-------- Document extract --------
PROJECT OUTCOMES REPORT

Disclaimer

This Project Outcomes Report for the General Public is displayed verbatim as submitted by the Principal Investigator (PI) for this award. Any opinions, findings, and conclusions or recommendations expressed in this Report are those of the PI and do not necessarily reflect the views of the National Science Foundation; NSF has not approved or endorsed its content.

Ecosystem scientists now have petabytes of data available for analysis; one source of such data is from Earth orbiting satellites. Effective analysis of this data can help us understand how the Earth's climate is changing, and determine factors that cause these changes, in turn, providing an opportunity for predicting and preventing future ecological problems by managing the ecology and health of our planet.

Performing the necessary analysis on this data is difficult. Although data sets containing the spatial and temporal data can be analyzed at various scales, many phenomena of interest become apparent only at a finer scale, making it critical to develop capabilities for large-scale data analysis tools. For example, it is difficult to detect slow changes (such as logging) in land cover at coarse resolutions. But higher resolution data sets have billions of data points just for one time instance, making change-point detection on a global scale extremely computationally intensive.

Writing efficient, scalable, and portable data-intensive applications that deal with data on this scale is immensely challenging. In practice, programmers get bogged down in the low-level details of managing various resources such as the many parallel processors on modern super computers.  They then spend more time on these issues than on the core computational problem. This significantly increases the time required to build these applications and in many cases it is so much of a burden that problems that scientists would like to address are not even implemented since it is too difficult to achieve their solutions within the time constraints.
-------- Records shown --------
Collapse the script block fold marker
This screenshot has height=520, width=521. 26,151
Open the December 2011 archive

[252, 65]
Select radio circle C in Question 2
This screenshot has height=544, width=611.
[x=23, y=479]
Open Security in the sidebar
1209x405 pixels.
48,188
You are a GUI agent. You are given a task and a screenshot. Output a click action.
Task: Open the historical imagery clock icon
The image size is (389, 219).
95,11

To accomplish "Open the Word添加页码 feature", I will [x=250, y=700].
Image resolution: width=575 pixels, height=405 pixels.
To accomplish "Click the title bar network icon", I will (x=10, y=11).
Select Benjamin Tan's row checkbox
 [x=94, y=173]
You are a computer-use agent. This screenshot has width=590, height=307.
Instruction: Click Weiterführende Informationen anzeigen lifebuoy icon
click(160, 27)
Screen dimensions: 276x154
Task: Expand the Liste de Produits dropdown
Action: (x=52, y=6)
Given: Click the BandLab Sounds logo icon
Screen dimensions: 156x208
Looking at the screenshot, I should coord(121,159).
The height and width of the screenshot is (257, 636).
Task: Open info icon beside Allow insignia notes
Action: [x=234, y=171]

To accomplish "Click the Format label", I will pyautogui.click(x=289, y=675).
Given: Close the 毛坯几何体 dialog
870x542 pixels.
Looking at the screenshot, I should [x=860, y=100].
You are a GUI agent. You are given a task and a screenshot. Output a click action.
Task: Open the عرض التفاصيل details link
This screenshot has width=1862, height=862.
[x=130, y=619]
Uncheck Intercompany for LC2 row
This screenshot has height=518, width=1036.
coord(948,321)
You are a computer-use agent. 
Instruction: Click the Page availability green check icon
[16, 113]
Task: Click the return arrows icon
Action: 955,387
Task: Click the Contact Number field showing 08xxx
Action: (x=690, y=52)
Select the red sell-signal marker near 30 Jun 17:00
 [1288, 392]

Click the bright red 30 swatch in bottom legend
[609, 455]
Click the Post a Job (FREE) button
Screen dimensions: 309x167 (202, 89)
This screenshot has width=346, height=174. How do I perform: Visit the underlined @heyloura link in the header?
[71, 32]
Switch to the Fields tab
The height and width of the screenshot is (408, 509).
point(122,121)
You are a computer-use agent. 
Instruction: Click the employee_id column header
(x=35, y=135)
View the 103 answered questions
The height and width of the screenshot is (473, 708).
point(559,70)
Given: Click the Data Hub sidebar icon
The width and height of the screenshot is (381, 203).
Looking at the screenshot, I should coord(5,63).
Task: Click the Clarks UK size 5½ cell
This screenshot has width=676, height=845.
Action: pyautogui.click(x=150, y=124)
--------
#### Exercise tasks
a. In the project outcomes report above the items, what is the passage from "This Project Outcomes" to "endorsed its content."? Extract it word for word.
b. How would the project outcomes report on large-scale ecosystem data analysis go on after its last sentence? Write the next part.

#### Results of the tasks
a.
This Project Outcomes Report for the General Public is displayed verbatim as submitted by the Principal Investigator (PI) for this award. Any opinions, findings, and conclusions or recommendations expressed in this Report are those of the PI and do not necessarily reflect the views of the National Science Foundation; NSF has not approved or endorsed its content.

b.
In addition, there is considerable potential for application of this work to sustainability. Many of the important issues involve spatio-temporal data, e.g., deforestation, water, food, and energy, and a number of the capabilities we have developed could be used to detect important trends, patterns, and associations that could help inform decision makers.

To address these challenges we have developed new programming language tools and techniques that can dramatically simplify the process of writing the kind of computer applications as well as developing new algorithms for analyzing this type of data at the fine scales needed to detect the various climate phenomena of interest. 

The programming language techniques are based on the notion of "extensible languages."  Extensible languages, and their supporting tools, can be extended with new linguistic features (new notations) that allow programmers to express the solution to their programming problem at a much higher level of abstraction.  This simplifies the job of the programmer and also makes it possible for the language implementation to identify more ways to optimize the program so that it will run more quickly or use less memory.

Our results here include improvements to the tools used to create and modify extensible languages and the creation of new programming language features, packaged up as composable language extensions, that are useful in writing parallel programs for mining and manipulating climate data.  One important result is an analysis of language extension specifications that can be used to ensure that different language extensions, developed independently by different parties, can be used together in a single application and that the composition of these different language features will be successful.

In the data mining algorithm work, we developed algorithms that use complex networks for the analysis of climate data, change detection algorithms and algorithms for tracking and detecting eddies in the ocean. This type of work presents many challenges in the design and implementation of extensible languages for this domain and we have continued to work to better understand these chall...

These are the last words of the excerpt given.